◆ Exercise goal:
Transcribe only the lines of the listing below from the one holding "ギフトセット (915, 1654)" through the one holding "お麩焼きせんべい (826, 1602)", inclusive, without any change.

◆ Given records:
*** Block opens ***

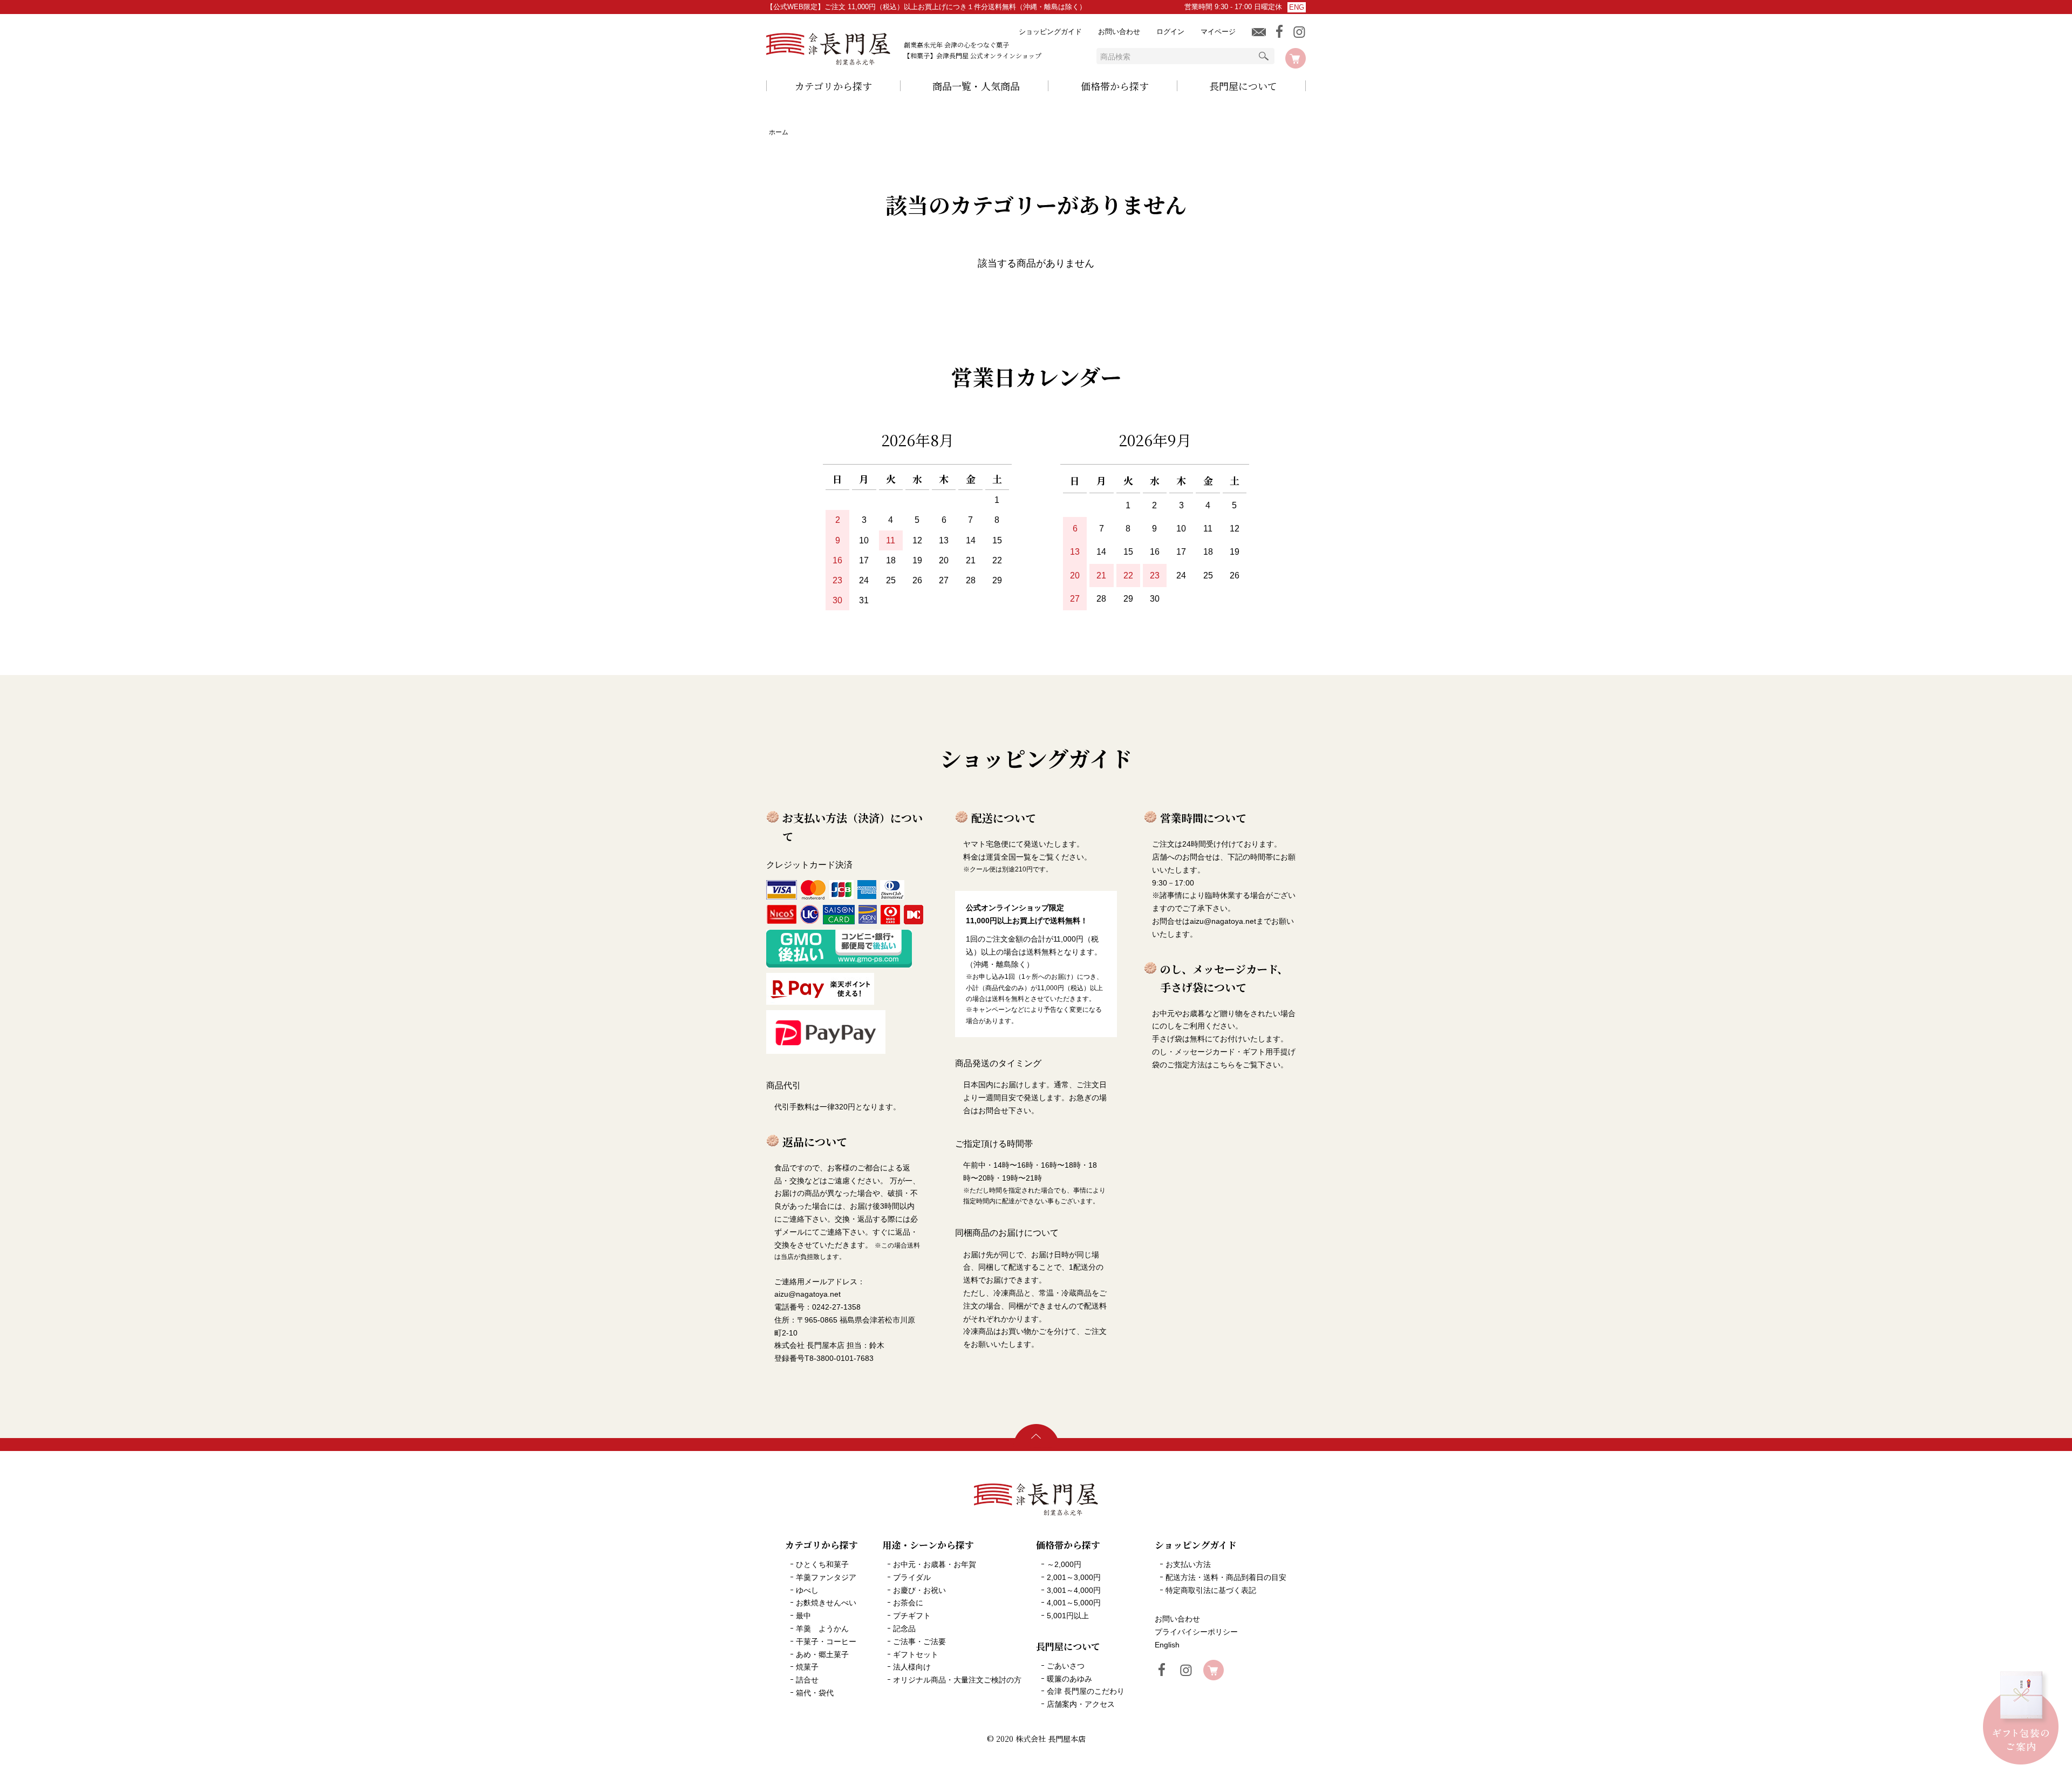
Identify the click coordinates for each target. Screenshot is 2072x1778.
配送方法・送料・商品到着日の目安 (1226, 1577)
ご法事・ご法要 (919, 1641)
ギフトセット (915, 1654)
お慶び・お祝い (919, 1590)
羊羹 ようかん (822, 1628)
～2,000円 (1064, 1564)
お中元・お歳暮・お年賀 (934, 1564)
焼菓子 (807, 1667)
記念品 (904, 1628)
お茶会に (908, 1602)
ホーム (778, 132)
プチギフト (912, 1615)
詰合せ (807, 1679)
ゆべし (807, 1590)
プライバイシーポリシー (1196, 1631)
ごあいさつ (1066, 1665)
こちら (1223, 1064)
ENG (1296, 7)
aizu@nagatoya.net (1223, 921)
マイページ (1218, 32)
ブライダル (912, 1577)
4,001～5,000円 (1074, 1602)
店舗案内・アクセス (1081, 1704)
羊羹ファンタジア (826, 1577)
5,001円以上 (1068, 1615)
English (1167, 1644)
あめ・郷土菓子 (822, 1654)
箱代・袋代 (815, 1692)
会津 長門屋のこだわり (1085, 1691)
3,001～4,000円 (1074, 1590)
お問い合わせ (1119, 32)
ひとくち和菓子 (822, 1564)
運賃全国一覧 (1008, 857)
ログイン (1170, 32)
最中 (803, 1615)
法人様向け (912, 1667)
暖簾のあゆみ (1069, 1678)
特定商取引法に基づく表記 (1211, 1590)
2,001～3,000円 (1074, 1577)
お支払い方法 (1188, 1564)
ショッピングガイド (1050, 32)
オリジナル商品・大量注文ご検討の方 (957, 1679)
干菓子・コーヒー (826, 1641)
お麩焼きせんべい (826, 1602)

*** Block closes ***
*** Block opens ***

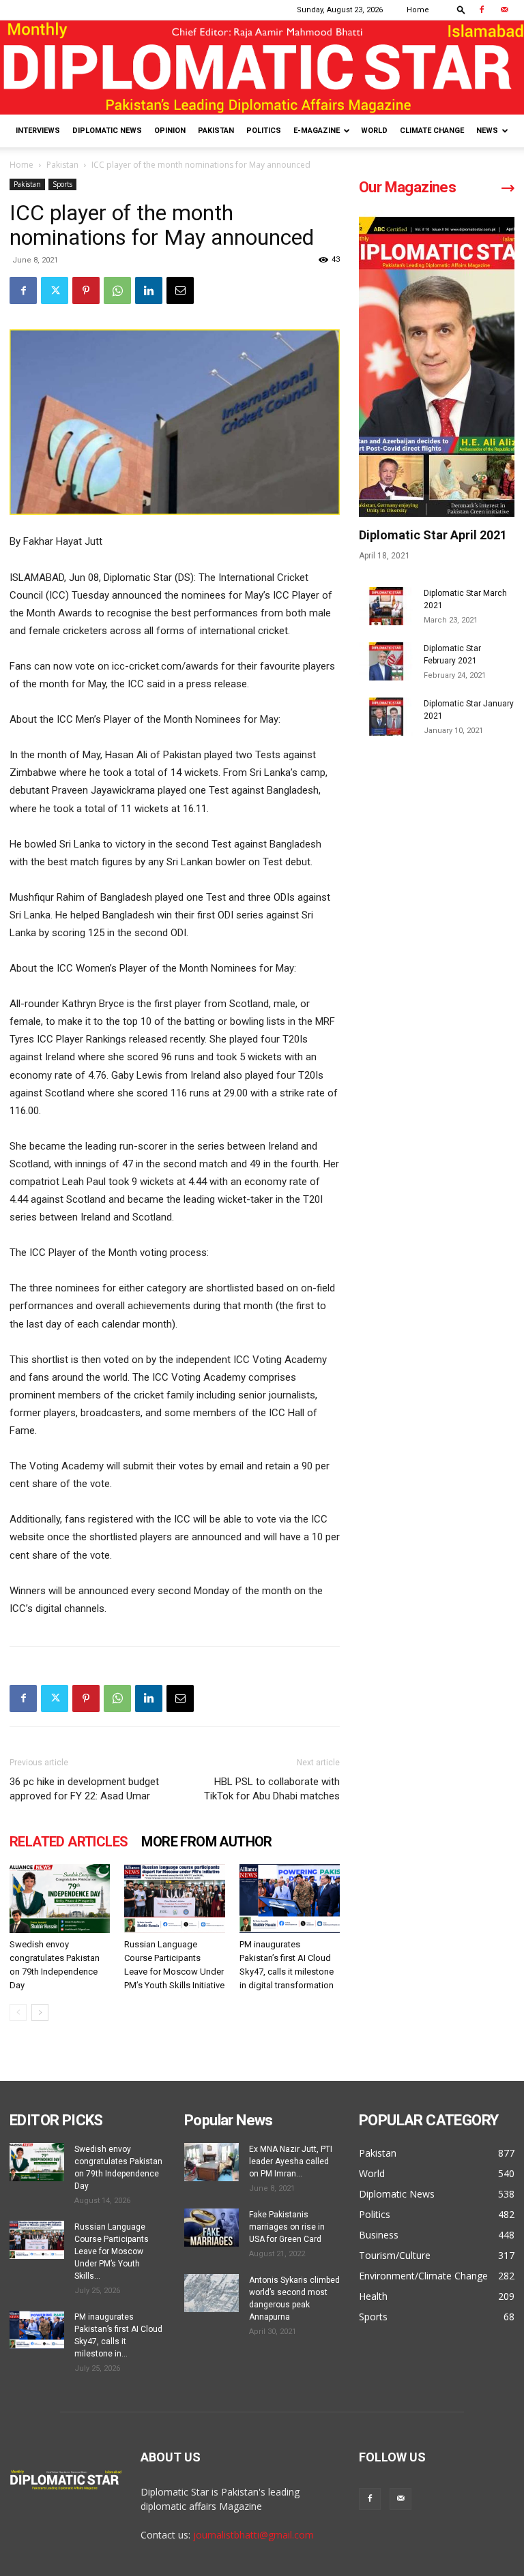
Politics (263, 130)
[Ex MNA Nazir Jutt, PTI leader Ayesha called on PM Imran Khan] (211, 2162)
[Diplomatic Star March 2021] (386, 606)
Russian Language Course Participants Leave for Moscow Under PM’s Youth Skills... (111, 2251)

*** Block closes ***
*** Block opens ***

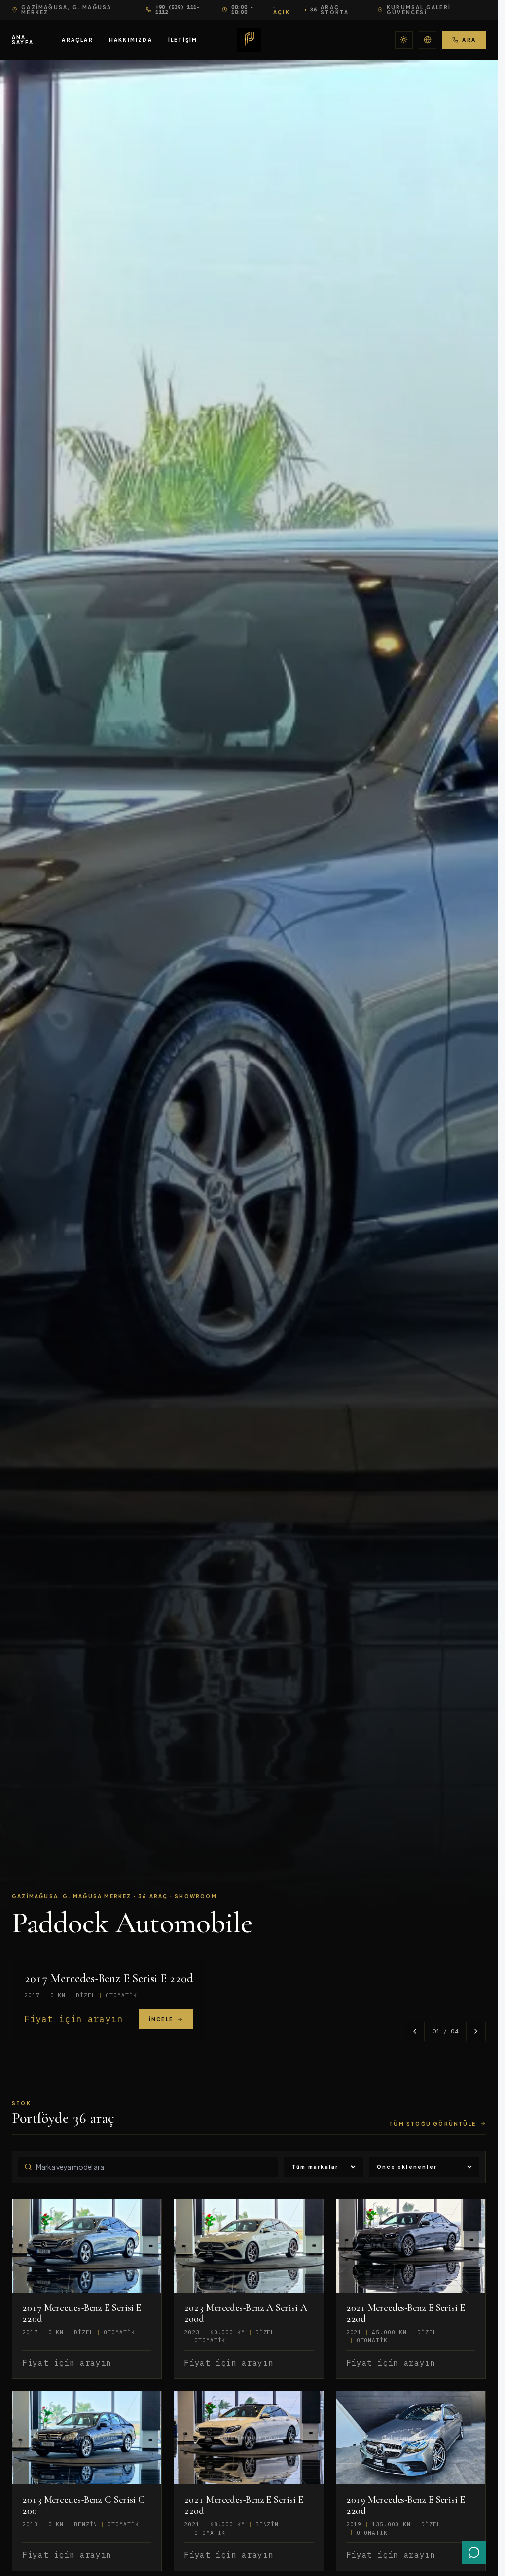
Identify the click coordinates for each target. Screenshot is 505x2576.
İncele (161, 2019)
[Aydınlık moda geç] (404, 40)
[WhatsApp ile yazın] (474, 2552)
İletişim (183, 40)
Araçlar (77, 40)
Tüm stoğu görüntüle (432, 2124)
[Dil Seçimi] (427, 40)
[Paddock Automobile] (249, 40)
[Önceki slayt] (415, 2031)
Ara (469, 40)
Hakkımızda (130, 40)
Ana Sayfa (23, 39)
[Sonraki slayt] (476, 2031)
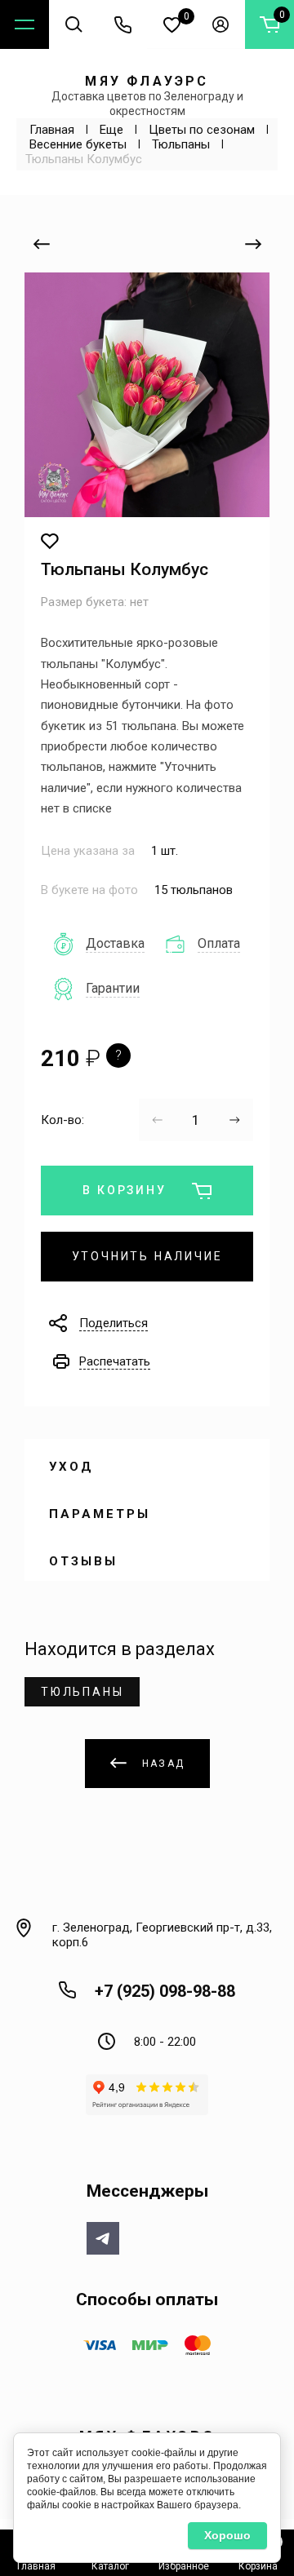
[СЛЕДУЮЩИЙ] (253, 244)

*** Block closes ***

◆ Reply to the exercise:
ギフトセット (915, 1654)
お慶び・お祝い (919, 1590)
羊羹 ようかん (822, 1628)
～2,000円 (1064, 1564)
お中元・お歳暮・お年賀 (934, 1564)
焼菓子 (807, 1667)
記念品 (904, 1628)
お茶会に (908, 1602)
ホーム (778, 132)
プチギフト (912, 1615)
詰合せ (807, 1679)
ゆべし (807, 1590)
プライバイシーポリシー (1196, 1631)
ごあいさつ (1066, 1665)
こちら (1223, 1064)
ENG (1296, 7)
aizu@nagatoya.net (1223, 921)
マイページ (1218, 32)
ブライダル (912, 1577)
4,001～5,000円 (1074, 1602)
店舗案内・アクセス (1081, 1704)
羊羹ファンタジア (826, 1577)
5,001円以上 (1068, 1615)
English (1167, 1644)
あめ・郷土菓子 (822, 1654)
箱代・袋代 (815, 1692)
会津 長門屋のこだわり (1085, 1691)
3,001～4,000円 (1074, 1590)
お問い合わせ (1119, 32)
ひとくち和菓子 (822, 1564)
運賃全国一覧 (1008, 857)
ログイン (1170, 32)
最中 (803, 1615)
法人様向け (912, 1667)
暖簾のあゆみ (1069, 1678)
特定商取引法に基づく表記 (1211, 1590)
2,001～3,000円 (1074, 1577)
お支払い方法 (1188, 1564)
ショッピングガイド (1050, 32)
オリジナル商品・大量注文ご検討の方 (957, 1679)
干菓子・コーヒー (826, 1641)
お麩焼きせんべい (826, 1602)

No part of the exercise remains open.